AlienVault helps scan for bad behavior not just known threats.
November 20, 2015

AlienVault helps scan for bad behavior not just known threats.

Greg Baugh | TrustRadius Reviewer
Score 8 out of 10
Vetted Review
Verified User

Overall Satisfaction with AlienVault Unified Security Management

We are using AlienVault for host based intrusion detection, log aggregation and screening, network monitoring, and vulnerability assessments.
  • Host based Intrusion detection works well on Windows servers, and monitors for a number of security related events. Also contains event log monitoring.
  • Ease of deployment to Windows Servers.
  • Ability to add custom plugins when needed.
  • Log file normalization.
  • Integration with Open Threat Exchange, and use of IP reputation information.
  • There is a lot to it. This is a strength and a weakness. This is a powerful set of tools, it can take a little work to understand everything it can do.
  • Navigation can be a bit tricky, i.e.
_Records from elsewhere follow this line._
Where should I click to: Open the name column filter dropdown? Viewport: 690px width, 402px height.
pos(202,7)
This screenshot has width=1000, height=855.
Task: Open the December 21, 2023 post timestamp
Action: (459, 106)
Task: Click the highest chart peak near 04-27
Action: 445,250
I know it does this, I have seen that option before, but where is it.
We have used some other Intrusion Detection Systems, and made other attempt at log file aggregation and event management, but AlienVault brings these tools and more together under one appliance.
Cost and complexity are always concerns, but If you buy the right package and deploy it correctly it can cover any environment. There are simple deployments, complex deployments, and even manged deployments. It can cover your needs if set up correctly.

I would like to see automated responses, other than alerts. I believe they may be working on this, so that it can actually take action not just warn you of the incident.